Mercurial > repos > iuc > data_manager_qiime_database_downloader

#!/usr/bin/env python
# Data manager for reference data for the QIIME Galaxy tools

import argparse
import ftplib
import json
import os
import tarfile
import zipfile

import requests


protocol = {
    "unite": "http",
    "greengenes": "ftp",
    "silva": "http",
    "img": "ftp"
}
baseUrl = {
    "unite": "http://unite.ut.ee/sh_files/sh_qiime_release_",
    "greengenes": "greengenes.microbio.me",
    "silva": "http://www.arb-silva.de/fileadmin/silva_databases/qiime/Silva_",
    "img": "ftp.microbio.me"
}
ftp_dir = {
    "greengenes": "/greengenes_release/gg_",
    "img": ""
}
ftp_file_prefix = {
    "greengenes": "gg_",
    "img": ""
}
ftp_file_suffix = {
    "greengenes": "_otus",
    "img": ""
}
extension = {
    "unite": "zip",
    "greengenes": "tar.gz",
    "silva": {
        "104_release": "tgz",
        "108_release": "tgz",
        "108_release_curated": "tgz",
        "111_release": "tgz",
        "119_consensus_majority_taxonomy": "zip",
        "119_release": "zip",
        "119_release_aligned_rep_files": "tar.gz",
        "123_release": "zip",
        "128_release": "tgz"},
    "img": "tgz"
}
filetypes = ["rep_set", "rep_set_aligned", "taxonomy", "trees"]
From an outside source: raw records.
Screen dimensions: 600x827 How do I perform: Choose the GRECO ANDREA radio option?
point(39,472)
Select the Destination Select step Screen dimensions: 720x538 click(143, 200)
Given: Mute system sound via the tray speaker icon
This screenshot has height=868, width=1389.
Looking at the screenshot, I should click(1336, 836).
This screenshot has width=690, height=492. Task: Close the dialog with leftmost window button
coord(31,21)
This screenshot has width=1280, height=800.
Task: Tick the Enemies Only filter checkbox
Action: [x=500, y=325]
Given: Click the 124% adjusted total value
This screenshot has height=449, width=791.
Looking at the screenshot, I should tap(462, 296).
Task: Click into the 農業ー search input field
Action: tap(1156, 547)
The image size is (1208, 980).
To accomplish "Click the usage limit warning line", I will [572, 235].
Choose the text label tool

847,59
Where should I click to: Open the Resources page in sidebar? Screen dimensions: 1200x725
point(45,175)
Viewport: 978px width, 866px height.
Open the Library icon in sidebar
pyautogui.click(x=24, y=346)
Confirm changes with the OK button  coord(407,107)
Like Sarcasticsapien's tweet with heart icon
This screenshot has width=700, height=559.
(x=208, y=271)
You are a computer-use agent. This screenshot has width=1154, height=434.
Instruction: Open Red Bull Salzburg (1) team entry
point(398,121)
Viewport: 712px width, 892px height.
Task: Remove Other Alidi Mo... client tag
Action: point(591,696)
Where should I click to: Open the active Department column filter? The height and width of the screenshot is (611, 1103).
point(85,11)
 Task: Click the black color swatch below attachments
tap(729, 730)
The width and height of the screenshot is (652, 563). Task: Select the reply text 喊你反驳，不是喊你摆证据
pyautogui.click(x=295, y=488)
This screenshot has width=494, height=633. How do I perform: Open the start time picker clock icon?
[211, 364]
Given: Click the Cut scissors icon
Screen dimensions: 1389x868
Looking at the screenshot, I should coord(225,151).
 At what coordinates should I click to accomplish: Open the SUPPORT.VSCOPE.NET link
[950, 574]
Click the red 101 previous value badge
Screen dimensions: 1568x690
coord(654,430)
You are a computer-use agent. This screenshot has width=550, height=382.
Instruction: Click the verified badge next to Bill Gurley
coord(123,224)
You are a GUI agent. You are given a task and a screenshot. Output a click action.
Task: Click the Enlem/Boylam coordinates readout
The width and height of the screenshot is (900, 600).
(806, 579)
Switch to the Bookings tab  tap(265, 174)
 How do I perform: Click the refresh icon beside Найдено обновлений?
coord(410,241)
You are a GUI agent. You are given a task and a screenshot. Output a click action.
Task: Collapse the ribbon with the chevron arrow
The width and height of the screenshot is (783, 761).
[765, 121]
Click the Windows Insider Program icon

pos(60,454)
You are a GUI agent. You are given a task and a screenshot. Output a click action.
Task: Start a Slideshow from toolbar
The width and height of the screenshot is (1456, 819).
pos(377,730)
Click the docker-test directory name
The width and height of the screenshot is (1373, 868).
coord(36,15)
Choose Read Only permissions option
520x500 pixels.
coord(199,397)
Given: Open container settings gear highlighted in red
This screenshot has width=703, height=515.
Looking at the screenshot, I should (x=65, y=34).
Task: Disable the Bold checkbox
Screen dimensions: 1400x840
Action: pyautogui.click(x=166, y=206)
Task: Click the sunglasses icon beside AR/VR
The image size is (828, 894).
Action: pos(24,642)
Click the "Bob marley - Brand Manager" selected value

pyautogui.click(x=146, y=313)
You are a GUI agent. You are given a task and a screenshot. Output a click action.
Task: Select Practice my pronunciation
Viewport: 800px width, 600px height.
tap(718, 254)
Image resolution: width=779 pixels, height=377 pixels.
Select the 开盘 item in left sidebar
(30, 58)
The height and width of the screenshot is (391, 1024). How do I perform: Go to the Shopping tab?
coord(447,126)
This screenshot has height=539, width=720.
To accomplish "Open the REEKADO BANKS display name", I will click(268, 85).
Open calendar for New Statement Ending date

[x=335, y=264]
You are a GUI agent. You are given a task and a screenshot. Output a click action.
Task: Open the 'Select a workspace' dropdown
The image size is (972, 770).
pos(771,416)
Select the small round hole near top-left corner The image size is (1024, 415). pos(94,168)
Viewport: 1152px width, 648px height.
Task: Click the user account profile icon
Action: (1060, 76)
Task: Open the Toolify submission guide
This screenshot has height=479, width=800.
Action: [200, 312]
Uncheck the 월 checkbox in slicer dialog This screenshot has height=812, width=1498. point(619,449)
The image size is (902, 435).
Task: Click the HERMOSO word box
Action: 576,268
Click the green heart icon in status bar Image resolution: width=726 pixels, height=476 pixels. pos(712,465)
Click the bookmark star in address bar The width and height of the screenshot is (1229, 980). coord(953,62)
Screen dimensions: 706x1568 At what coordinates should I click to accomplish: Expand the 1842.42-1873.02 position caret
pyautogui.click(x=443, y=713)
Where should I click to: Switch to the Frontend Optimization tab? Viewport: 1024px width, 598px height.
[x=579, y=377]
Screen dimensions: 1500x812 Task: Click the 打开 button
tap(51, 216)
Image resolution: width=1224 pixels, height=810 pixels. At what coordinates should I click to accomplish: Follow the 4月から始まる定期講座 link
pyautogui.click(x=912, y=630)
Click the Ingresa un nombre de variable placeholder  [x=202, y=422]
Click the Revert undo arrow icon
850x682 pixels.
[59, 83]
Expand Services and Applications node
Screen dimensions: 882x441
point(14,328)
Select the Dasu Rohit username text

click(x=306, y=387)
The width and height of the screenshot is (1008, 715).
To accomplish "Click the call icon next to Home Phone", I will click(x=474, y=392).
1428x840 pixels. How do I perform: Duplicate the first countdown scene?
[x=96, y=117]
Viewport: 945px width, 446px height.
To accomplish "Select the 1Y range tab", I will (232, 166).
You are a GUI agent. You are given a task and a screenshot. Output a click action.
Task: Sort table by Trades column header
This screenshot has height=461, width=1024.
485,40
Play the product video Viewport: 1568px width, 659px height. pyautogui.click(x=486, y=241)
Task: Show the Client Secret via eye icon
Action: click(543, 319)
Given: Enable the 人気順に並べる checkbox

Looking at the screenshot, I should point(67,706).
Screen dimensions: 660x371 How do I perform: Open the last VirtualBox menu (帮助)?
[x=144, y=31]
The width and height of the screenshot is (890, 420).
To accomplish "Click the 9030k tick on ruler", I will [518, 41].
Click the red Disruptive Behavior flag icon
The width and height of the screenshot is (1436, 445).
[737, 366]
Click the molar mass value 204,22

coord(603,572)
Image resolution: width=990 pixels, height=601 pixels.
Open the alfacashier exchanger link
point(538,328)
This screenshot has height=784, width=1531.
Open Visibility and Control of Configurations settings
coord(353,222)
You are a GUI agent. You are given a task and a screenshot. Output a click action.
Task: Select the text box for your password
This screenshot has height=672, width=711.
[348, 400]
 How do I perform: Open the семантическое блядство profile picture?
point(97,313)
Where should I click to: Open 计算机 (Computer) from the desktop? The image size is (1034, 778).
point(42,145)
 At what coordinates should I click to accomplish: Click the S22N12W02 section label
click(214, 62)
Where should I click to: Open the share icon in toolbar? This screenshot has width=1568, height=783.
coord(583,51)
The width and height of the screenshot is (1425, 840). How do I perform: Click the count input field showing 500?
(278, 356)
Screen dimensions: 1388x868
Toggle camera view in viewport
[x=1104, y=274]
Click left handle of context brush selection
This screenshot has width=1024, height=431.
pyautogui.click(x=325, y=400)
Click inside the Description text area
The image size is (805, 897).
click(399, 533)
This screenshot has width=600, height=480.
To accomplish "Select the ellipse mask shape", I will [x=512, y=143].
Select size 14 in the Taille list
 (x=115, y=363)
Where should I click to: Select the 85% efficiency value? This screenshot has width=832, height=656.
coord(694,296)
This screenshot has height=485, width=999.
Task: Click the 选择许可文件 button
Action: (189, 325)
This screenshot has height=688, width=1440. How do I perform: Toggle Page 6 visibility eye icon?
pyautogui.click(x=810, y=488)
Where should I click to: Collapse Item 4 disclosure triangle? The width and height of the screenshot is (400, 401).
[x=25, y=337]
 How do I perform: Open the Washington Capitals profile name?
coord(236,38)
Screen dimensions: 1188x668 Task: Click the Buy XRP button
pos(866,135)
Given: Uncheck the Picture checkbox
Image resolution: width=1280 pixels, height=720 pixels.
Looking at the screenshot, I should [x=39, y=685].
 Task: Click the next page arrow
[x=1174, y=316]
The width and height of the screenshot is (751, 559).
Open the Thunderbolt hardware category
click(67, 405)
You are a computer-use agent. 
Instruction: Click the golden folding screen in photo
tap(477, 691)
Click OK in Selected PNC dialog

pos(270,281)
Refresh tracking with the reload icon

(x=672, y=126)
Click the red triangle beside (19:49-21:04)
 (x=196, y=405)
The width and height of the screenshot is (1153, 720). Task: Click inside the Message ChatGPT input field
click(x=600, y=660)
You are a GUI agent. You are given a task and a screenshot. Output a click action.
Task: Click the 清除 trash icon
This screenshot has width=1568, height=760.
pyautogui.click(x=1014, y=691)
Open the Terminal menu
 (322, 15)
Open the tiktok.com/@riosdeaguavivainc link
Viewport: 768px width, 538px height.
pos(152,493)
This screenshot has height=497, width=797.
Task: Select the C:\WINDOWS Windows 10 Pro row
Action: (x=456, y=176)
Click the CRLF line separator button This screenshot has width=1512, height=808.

# Utility functions for interacting with Galaxy JSON
def read_input_json(jsonfile):
    """Read the JSON supplied from the data manager tool

    Returns a tuple (param_dict,extra_files_path)

    'param_dict' is an arbitrary dictionary of parameters
    input into the tool; 'extra_files_path' is the path
    to a directory where output files must be put for the
    receiving data manager to pick them up.

    NB the directory pointed to by 'extra_files_path'
    doesn't exist initially, it is the job of the script
    to create it if necessary.

    """
    params = json.loads(open(jsonfile).read())
    return (params['param_dict'],
            params['output_data'][0]['extra_files_path'])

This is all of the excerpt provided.